Relates :
|
A DESCRIPTION OF THE REQUEST : String#getBytes(..) and new String(bytes..) internally use slow and each time newly instatiated Charset-X-coders. Additionally: At first assumption user could think, that String#getBytes(byte[] buf, Charset cs) might be faster than String#getBytes(byte[] buf, String csn), because he assumes, that Charset would be internally created from csn. As this is only true for the first call, there should be a *note* in JavaDoc about cost of those methods in comparision. Don't forget (byte[] ...) constructor's JavaDoc too.

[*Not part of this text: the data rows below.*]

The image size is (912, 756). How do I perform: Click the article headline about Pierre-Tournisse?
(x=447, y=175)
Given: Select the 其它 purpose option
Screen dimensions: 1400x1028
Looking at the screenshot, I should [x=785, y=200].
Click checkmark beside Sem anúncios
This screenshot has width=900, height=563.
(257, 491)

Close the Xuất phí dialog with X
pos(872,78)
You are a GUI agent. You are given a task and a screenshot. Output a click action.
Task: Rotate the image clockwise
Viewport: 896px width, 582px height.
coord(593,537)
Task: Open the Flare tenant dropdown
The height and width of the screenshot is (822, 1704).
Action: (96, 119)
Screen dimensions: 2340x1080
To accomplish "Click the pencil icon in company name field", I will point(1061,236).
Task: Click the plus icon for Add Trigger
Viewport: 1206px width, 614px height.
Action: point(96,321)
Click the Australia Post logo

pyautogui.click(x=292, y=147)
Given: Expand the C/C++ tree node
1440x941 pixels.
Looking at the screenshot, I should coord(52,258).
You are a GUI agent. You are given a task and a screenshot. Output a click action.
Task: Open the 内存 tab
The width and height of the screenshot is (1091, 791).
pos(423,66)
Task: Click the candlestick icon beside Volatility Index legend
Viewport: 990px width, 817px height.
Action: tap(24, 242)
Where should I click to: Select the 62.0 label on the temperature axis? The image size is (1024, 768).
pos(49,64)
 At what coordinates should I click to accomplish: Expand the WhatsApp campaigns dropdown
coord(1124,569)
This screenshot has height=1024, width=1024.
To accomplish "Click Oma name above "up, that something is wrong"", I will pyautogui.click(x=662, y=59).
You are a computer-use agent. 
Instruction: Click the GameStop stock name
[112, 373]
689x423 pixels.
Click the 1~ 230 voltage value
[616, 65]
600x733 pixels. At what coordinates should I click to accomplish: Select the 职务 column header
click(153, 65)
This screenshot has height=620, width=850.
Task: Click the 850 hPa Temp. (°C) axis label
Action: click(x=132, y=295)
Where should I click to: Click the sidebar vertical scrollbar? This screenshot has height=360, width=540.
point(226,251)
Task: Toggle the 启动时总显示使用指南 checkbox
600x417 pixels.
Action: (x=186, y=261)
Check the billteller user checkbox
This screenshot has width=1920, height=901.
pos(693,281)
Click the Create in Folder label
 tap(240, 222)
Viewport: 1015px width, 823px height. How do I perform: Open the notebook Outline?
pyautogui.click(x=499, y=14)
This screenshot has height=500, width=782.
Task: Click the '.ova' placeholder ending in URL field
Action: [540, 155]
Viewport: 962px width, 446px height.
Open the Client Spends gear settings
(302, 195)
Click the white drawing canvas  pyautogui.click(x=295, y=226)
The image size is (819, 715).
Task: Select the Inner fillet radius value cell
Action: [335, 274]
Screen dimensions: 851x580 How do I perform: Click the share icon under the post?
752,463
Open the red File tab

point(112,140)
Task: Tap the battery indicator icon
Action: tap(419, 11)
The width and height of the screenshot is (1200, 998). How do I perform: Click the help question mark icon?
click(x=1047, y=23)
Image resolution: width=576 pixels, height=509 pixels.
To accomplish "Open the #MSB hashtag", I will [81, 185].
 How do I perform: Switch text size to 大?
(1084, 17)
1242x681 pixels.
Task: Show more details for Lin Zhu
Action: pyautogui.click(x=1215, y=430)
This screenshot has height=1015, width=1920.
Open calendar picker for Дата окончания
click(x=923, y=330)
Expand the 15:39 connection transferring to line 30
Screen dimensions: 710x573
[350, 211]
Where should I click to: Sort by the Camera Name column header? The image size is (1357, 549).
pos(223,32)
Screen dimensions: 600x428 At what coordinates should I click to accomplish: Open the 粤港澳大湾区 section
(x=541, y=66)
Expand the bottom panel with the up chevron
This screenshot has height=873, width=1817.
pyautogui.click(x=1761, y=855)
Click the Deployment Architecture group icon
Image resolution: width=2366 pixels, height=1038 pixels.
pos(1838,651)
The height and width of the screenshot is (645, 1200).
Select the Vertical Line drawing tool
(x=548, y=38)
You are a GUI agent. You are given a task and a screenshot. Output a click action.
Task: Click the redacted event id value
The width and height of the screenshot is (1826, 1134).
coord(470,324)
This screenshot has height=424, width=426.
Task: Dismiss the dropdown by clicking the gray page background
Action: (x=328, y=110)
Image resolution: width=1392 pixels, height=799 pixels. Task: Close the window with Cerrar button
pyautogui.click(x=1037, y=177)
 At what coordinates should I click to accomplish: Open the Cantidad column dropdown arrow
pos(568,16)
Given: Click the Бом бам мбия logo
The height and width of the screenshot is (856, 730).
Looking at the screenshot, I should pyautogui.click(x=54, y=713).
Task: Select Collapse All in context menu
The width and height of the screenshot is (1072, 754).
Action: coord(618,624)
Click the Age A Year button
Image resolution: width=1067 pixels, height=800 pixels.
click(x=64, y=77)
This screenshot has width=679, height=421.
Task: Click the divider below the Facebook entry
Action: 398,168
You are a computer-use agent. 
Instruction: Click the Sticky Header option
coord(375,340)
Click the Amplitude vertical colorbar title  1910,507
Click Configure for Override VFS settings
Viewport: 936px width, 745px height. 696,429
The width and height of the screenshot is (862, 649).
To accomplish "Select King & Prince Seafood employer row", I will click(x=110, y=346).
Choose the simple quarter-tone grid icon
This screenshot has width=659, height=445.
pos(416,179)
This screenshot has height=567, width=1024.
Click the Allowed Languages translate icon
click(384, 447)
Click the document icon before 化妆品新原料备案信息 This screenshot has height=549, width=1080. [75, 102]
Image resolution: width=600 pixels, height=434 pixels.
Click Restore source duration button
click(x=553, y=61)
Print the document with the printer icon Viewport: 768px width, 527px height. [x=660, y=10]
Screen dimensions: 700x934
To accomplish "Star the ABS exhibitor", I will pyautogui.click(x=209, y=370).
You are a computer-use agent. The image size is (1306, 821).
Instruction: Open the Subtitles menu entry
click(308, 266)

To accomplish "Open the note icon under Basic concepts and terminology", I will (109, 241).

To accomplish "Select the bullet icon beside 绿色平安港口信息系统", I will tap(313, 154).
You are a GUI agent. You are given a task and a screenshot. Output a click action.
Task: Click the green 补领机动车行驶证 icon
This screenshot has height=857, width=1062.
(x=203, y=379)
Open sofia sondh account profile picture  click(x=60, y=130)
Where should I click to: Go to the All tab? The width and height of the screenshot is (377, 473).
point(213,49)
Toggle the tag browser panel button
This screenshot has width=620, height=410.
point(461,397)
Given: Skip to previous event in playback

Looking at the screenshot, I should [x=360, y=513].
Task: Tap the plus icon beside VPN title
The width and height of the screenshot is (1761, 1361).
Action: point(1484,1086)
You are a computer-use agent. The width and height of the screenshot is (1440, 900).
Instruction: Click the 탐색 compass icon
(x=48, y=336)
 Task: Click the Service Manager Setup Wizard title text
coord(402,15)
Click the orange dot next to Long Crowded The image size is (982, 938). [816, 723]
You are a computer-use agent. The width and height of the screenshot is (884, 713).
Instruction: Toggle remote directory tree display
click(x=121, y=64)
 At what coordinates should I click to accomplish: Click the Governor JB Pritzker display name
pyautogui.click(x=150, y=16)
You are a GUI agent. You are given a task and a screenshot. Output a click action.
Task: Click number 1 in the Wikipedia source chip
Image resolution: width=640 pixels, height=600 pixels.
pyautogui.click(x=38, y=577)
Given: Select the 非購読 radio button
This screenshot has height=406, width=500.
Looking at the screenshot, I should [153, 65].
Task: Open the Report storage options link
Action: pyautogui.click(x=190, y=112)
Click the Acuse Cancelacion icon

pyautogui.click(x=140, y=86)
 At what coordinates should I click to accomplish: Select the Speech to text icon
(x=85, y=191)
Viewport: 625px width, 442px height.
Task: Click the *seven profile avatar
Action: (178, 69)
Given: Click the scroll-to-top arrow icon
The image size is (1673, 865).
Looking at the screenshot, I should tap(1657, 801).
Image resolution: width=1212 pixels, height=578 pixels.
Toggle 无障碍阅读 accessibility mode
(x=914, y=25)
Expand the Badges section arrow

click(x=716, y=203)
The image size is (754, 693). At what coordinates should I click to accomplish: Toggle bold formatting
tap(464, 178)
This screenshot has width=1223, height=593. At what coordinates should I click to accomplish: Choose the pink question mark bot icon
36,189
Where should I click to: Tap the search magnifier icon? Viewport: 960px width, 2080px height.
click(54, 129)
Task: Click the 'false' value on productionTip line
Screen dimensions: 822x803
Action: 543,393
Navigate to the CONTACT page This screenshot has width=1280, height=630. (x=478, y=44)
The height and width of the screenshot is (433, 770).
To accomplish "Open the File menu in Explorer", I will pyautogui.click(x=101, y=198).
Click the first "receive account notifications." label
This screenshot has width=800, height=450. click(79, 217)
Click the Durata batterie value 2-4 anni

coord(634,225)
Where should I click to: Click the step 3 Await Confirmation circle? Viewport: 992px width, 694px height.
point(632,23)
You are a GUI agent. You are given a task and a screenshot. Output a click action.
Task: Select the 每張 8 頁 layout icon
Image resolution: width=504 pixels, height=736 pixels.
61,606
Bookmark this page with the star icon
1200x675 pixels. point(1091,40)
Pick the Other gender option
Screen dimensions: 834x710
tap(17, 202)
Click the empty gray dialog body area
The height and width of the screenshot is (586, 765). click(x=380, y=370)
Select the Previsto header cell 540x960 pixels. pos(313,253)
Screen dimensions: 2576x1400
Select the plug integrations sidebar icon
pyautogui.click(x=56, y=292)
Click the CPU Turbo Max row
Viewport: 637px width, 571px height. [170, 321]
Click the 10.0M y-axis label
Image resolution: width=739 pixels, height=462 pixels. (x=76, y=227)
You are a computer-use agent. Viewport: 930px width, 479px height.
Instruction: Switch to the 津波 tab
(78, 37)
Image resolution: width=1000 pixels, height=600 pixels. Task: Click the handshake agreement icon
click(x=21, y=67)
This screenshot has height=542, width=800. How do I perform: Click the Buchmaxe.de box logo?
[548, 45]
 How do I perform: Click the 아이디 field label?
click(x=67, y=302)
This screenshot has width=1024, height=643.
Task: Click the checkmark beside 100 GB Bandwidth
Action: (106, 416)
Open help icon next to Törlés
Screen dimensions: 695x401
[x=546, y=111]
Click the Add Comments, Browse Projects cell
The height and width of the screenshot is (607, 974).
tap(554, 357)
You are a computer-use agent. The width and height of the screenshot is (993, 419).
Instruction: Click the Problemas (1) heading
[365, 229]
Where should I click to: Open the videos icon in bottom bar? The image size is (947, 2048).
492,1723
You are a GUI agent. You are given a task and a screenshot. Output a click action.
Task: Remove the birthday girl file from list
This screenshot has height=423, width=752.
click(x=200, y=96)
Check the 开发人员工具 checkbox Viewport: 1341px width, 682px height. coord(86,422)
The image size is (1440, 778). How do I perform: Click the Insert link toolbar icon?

JUSTIFICATION : Assumed that ASCII and ISO-8859-1 have high percentage in usage on those methods especially for CORBA applications, we should have a fast shortcut in class String. See also: http://cr.openjdk.java.net/~sherman/6636323_6636319/webrev http://bugs.sun.com/bugdatabase/view_bug.do?bug_id=6636319 http://bugs.sun.com/bugdatabase/view_bug.do?bug_id=6636323 EXPECTED VERSUS ACTUAL BEHAVIOR : EXPECTED - Fastpath for ASCII + ISO-8859-1 for methods and constructors like: String#getBytes(..) and new String(bytes..) Alternatives: String#getASCIIBytes(..) String#getISO8859_1Bytes(..) ACTUAL - byte[] getBytes(Charset charset) internally instantiates CharsetEncoder which is much slower, especially on short strings. ---------- BEGIN SOURCE ---------- 1 simple example: public class String { ... int getBytes(byte[] buf, byte mask) { int j = 0; for (int i=0; i<values.length; i++, j++) { if (values[i] | mask == mask) buf[j] = (byte)values[i]; continue; if (isHighSurrogate(values[i] && i+1<length && isLowSurrogate(values[i+1]) i++; buf[j] = '?'; // or default replacement } return j; ... } ---------- END SOURCE ----------